- Requirements:
Find each line in the data below that contains the word "should". Copy every such line in full.

Pointing records for text and elements
○ ○ ○ ○ ○ ○ ○
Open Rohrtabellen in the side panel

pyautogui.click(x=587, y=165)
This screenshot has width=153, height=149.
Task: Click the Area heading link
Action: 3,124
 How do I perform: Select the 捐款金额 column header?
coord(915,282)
○ ○ ○ ○ ○ ○ ○
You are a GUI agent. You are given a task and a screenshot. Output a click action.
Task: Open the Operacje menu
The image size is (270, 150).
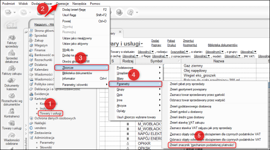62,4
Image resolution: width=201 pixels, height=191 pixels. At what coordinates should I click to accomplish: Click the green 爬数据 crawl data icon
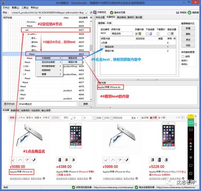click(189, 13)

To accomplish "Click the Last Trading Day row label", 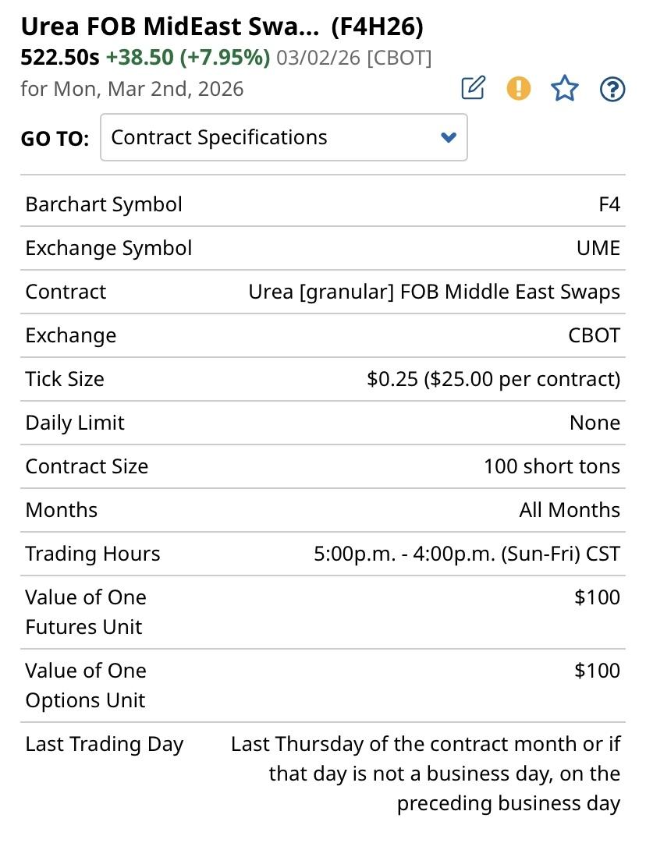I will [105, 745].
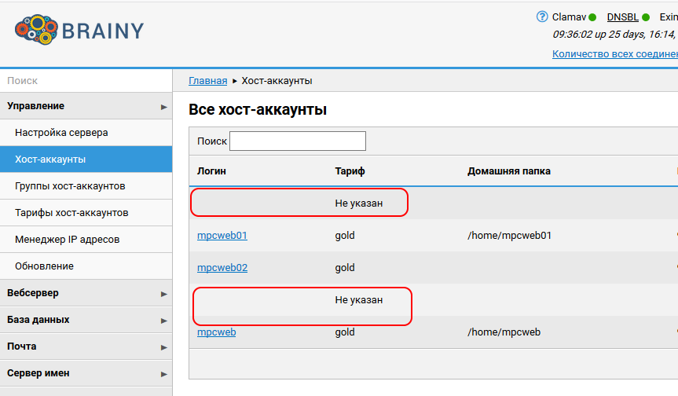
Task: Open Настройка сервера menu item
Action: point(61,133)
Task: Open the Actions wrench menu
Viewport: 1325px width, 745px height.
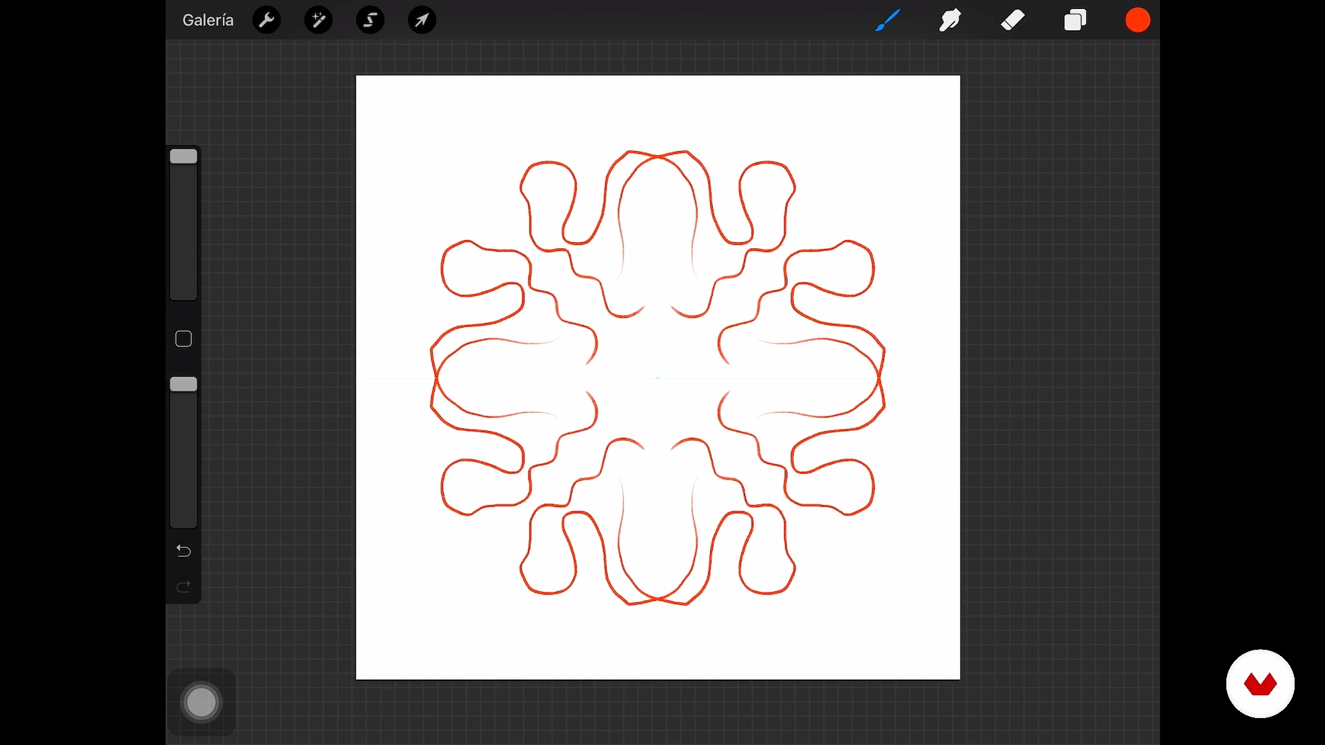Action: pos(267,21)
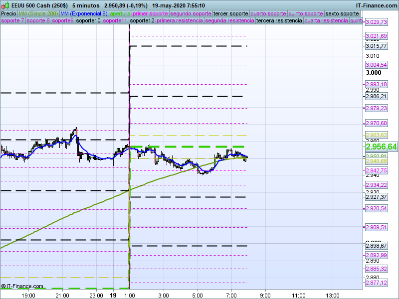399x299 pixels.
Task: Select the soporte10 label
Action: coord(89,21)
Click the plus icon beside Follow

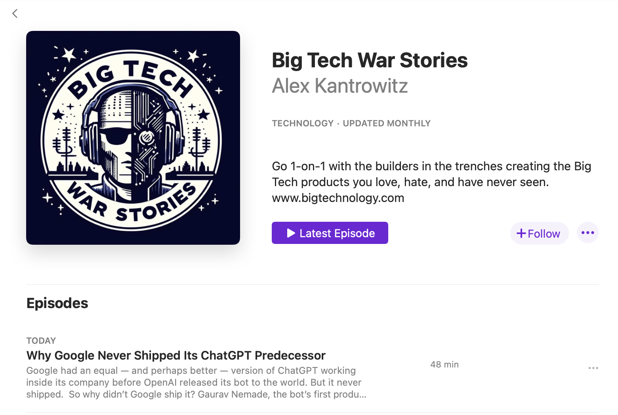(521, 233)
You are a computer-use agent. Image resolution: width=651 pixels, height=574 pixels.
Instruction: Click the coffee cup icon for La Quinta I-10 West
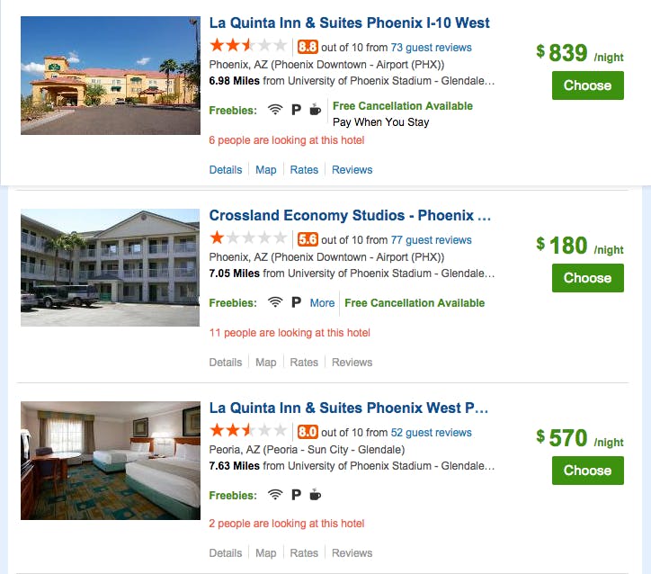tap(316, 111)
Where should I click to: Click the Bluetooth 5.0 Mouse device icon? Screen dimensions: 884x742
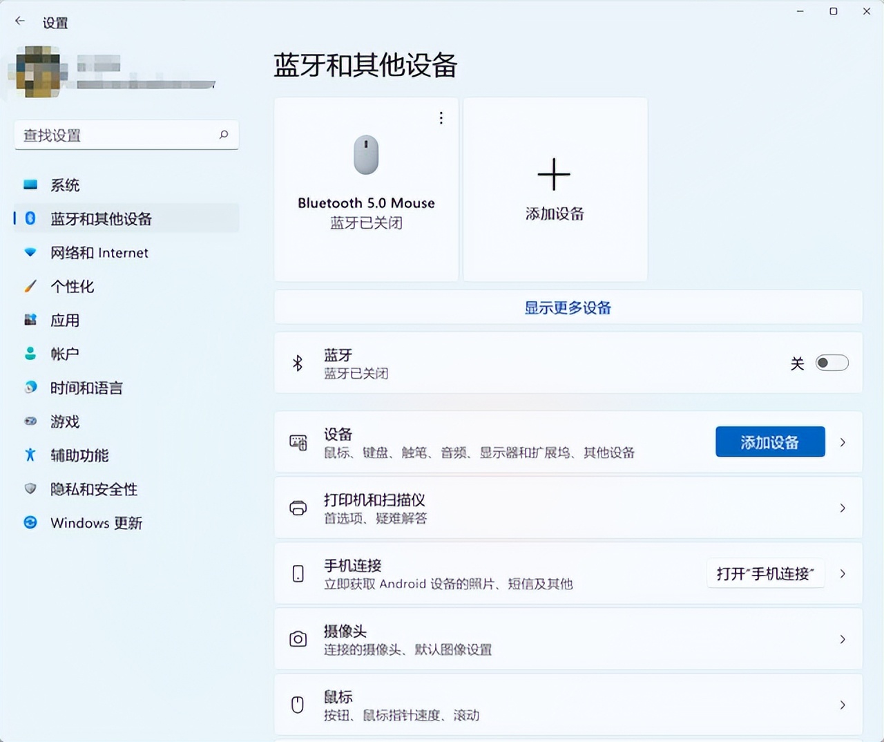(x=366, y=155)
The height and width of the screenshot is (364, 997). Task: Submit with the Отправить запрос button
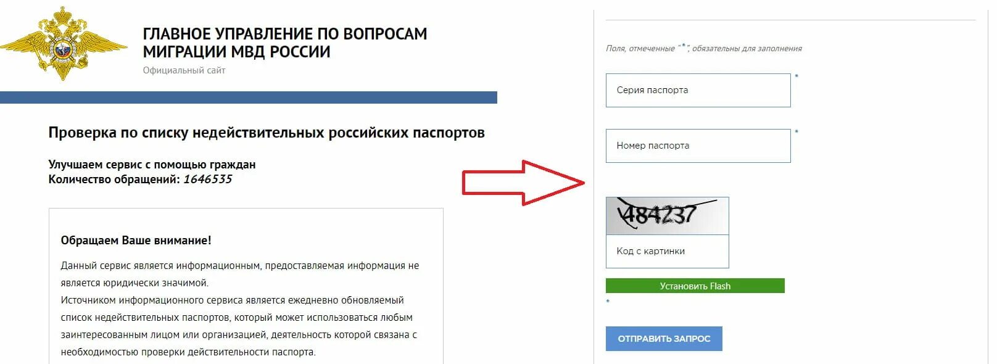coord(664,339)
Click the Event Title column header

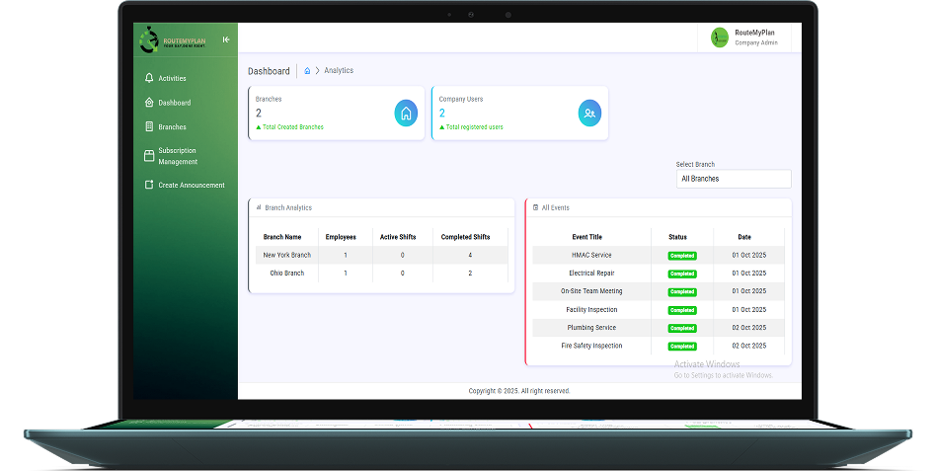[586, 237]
○ ○ ○ ○ ○ ○ ○
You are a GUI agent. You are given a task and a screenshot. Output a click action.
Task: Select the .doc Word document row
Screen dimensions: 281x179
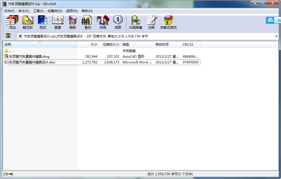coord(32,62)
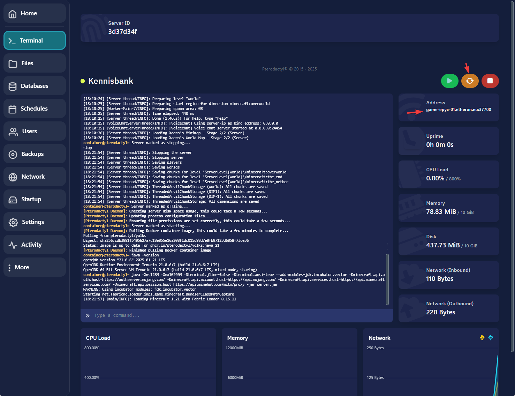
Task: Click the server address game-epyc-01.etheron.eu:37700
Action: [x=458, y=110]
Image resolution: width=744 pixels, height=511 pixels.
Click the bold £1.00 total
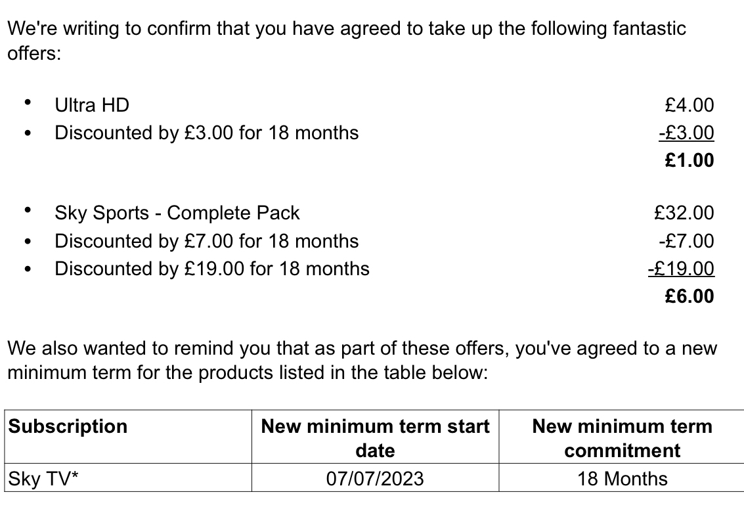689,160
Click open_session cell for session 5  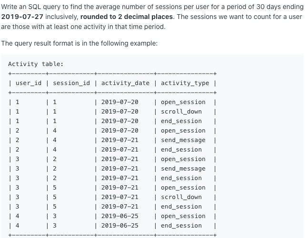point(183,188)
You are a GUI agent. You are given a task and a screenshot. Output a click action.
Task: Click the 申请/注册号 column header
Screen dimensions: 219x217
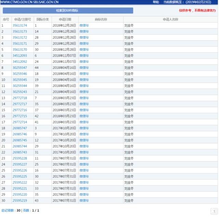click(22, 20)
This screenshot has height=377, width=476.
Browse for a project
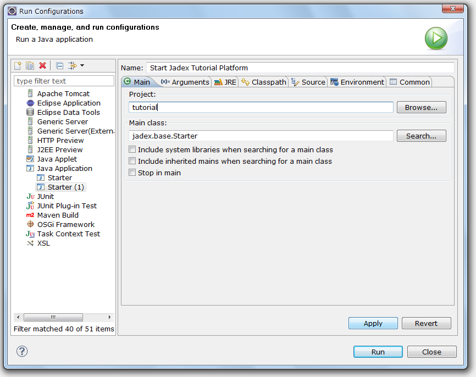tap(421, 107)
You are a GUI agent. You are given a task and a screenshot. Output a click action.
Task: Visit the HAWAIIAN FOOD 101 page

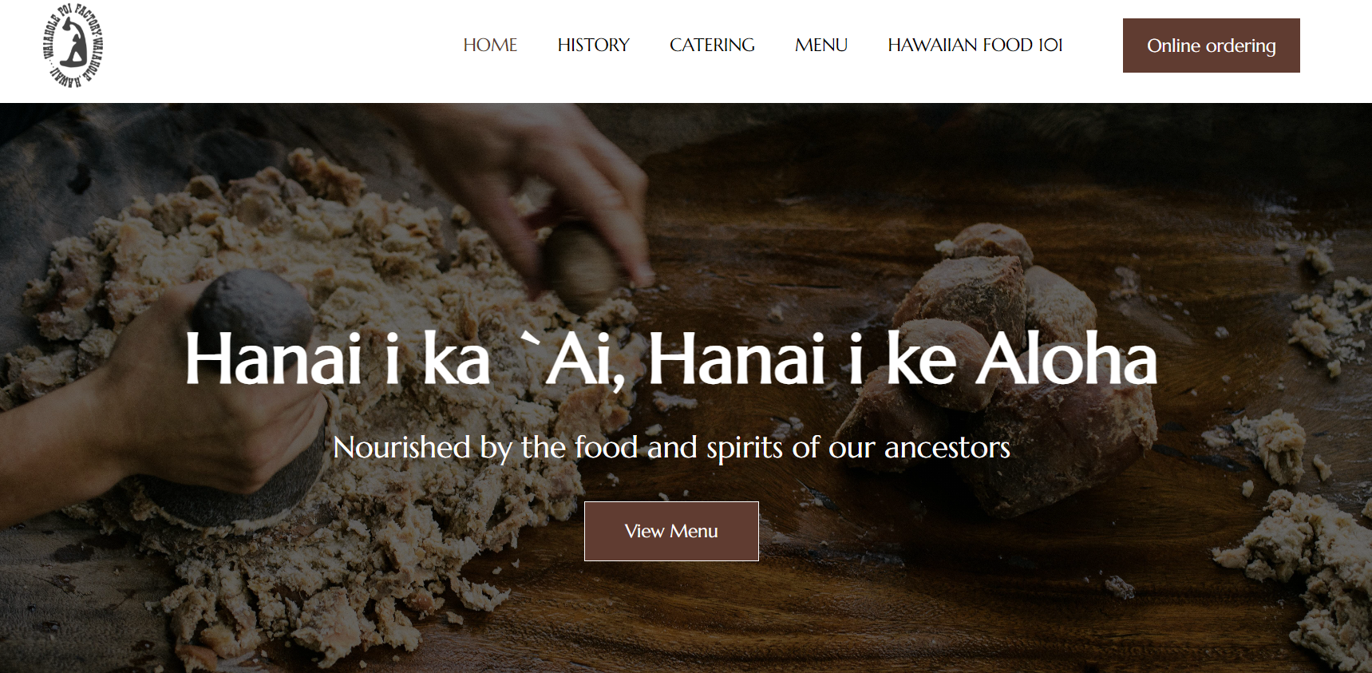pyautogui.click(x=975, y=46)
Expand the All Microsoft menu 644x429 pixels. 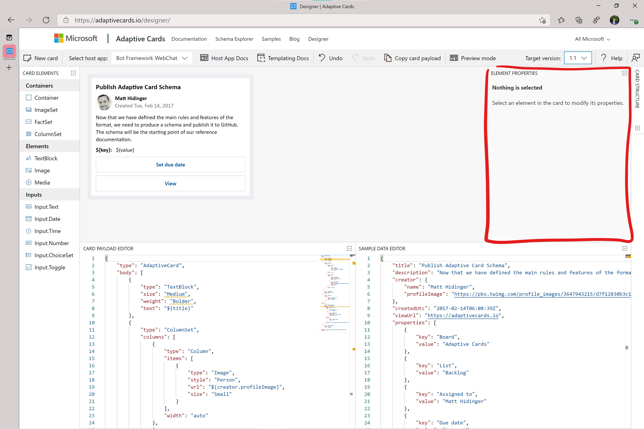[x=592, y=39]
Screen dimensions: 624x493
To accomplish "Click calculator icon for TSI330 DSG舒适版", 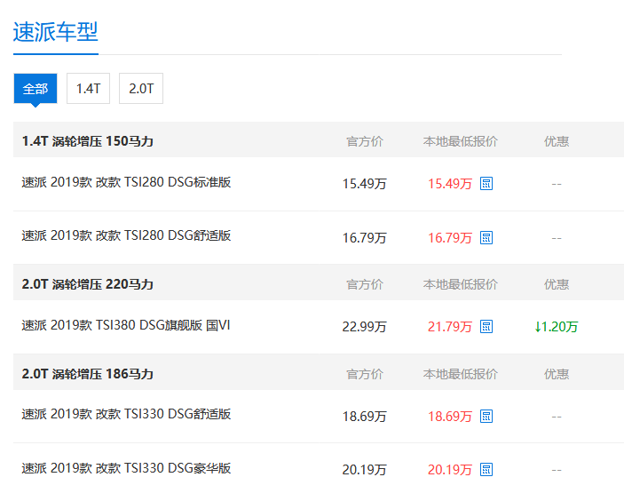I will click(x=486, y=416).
○ ○ ○ ○ ○ ○ ○
- Answer to this problem:
Image resolution: width=201 pixels, height=191 pixels. At what coordinates should I click to accomplish: Click the green 爬数据 crawl data icon
Where should I click to: Click the Bluetooth 5.0 Mouse device icon? Screen dimensions: 884x742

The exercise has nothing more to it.